Tarafların iddia ve savunmaları karşılar rapor tanzimi için dosya nitelikli hesap bilirkişiye tevdi edilmiştir. 29/05/2020 tarihli bilirkişi raporunda özetle; davalı tarafından Hisse Devir Sözleşmesinin 3/11. maddesinin bir öğretmen ve 22 öğrenci transferi sebebiyle 23 defa ihlal edildiği; ancak davacının rekabet yasakları ihlallerine istinaden öğretmen için bir ve öğrencilerin tamamı için de bir olmak üzere, sadece iki cezai şart tazminatı talebinin olması sebebiyle toplam cezai şart tazminatının toplam 60.000,00 TL olarak hesap edildiği; davacının cezai şart tazminatını aşan zararı olarak sektör ortalaması dikkate alınarak % 2,5 faaliyet karlılığı üzerinden hesaplanarak; toplam 6.366 TL ek zararın ortaya çıktığı; cezai şart alacağı ile bunu aşan zararların toplamı olan 66.366,00 TL tazminata ilişkin avans faizi olarak da 16.531,95 TL faiz hesap edildiği; netice itibarıyla sözleşmeden kaynaklı cezai şart tazminatı, bunu aşan zararlar ve bunlara yürütülecek avans faizleri olarak yapılan tüm hesaplamaların yürütülerek 82.897.95 TL olduğu belirtilmiştir. Taraf vekillerinin itirazlarını karşılar ek rapor tanzimi için dosyanın bilirkişiye tevdiine karar verilerek 20/08/2020 tarihli ek bilirkişi raporu dosyamız arasına alınmıştır.

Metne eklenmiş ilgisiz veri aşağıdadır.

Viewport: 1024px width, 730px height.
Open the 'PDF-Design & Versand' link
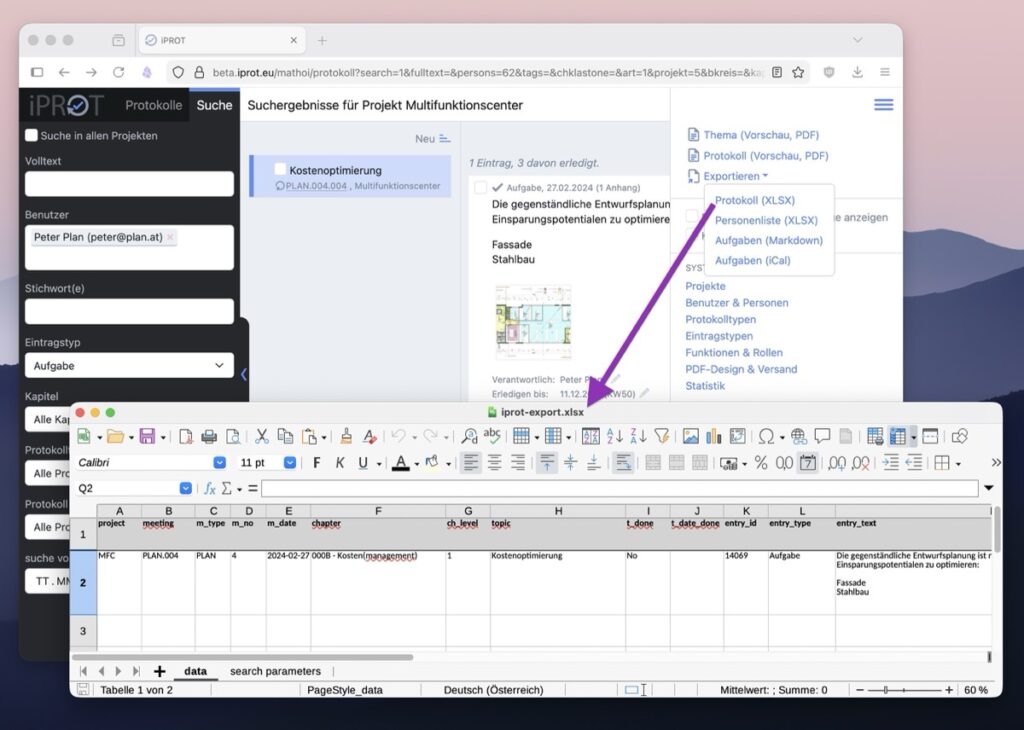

Davacıda bulunupta davalıya geçen öğrencilerin ilgili işletmelerden ayrılmasaydı, davacının bu öğrencilerden var ise elde edeceği kar, işletmenin hacmi gözetildiğinde kararlaştırılan cezai şartın fahiş olup olmadığının tespiti ve taraf vekillerinin itirazlarını karşılar TBK 179. ve devamı maddelerini, dosya kapsamında alınan rapor ve ek raporu da irdeler rapor tanzimi için dosyanın nitelikli hesap ve mali müşavir bilirkişi heyetine tevdiine karar verilerek 11/12/2020 tarihli bilirkişi raporu dosyamız arasına alınmıştır.
2.Bilirkişi Raporunda Özetle; davacının, kendi işletmesinden ayrılarak davalıya geçen öğrencilerin ayrılmamış olması halinde, davacının bu öğrencilerden elde edeceği kar miktarının 7.866,62 TL olarak hesaplandığı, işletmenin hacmi gözetildiğinde kararlaştırılan cezai şart miktarının 30.000 TL olduğu ancak bunun fahiş olup olmadığı hususunun takdirinin Mahkemeye ait olduğu, TBK 179 ve devamı maddeleri, dosya kapsamında alınan rapor ve ek raporun da irdelenmesinde 29.05.2020 tarihli bilirkişi raporunda sözleşmenin 3/2 madde hükmünde her bir öğrenci için ayrı ayn cezai şart öngörülmediği halde, ayrı ayrı cezai şart miktarı öngörülmüş gibi sözleşme yorumunun yanılgılı olduğu, bu konuda davalı vekilinin itirazlarının isabetli olduğu, dosya kapsamında alınan bilirkişi raporunda isabetli olarak davacının 22 öğrenciden 2018 yılı sonu itibariyle ücret geri ödemeleri dahil brüt 314.665 TL gelir hesaplandığı, sektör faaliyet karlılık oranının %2,5 olduğu gözetildiğinde, davacıdan davalıya geçen öğrencilerin ilgili işletmelerden ayrılmasaydı, davacının bu öğrencilerden elde edeceği kar miktarının (314.665/100×2,5=) 7.866,62 TL olduğu, hesaplanan bu miktarın davacının kar kaybı ve geri ödemeden kaynaklanan zararı olduğu, taraflar arasında imzalanan sözleşmenin 3/2 maddesi çerçevesinde B.K 180/11 maddesi göz önüne alındığında davacının bu öğrencilerden elde edeceği kar miktarı olan 7.866,62 TL, cezai şart miktarı olan 30.000 TL’yi aşmadığından davacının talep edebileceği nihai tazminat miktarının dava tarihi olan 28.12.2018 tarihi itibariyle 30.000 TL olduğu belirtilmiştir.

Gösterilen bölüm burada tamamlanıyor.